→ **What needs to be done**
Would you please return every line from the listing that contains the word "Expand"?

→ **Task material**

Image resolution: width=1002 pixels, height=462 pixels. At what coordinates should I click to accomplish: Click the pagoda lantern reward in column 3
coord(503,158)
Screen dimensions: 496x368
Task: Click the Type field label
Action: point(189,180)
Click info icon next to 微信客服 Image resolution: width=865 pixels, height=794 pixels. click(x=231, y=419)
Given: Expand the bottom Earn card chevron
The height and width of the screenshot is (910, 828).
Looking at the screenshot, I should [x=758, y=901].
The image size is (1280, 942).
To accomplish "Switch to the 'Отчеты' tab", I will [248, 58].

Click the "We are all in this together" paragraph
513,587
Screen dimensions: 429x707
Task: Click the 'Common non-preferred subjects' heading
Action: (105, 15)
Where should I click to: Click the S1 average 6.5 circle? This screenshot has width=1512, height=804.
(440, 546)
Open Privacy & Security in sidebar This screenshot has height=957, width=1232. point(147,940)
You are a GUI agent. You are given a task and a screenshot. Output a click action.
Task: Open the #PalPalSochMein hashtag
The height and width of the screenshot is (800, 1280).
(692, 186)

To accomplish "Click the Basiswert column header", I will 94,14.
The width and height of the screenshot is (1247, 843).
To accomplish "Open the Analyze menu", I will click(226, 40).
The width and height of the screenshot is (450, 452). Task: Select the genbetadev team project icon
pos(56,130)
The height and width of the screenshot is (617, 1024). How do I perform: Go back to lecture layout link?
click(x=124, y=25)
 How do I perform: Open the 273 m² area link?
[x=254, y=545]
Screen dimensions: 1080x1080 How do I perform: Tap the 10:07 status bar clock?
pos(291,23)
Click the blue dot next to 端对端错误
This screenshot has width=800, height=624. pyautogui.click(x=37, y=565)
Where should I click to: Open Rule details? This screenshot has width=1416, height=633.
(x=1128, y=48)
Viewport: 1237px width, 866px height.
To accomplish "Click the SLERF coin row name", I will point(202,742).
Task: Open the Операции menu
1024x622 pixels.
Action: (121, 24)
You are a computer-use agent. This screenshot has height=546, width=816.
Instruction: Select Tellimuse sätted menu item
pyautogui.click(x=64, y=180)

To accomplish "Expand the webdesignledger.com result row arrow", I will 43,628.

→ **Result**
Given: Expand the bottom Earn card chevron
To accomplish "Expand the webdesignledger.com result row arrow", I will 43,628.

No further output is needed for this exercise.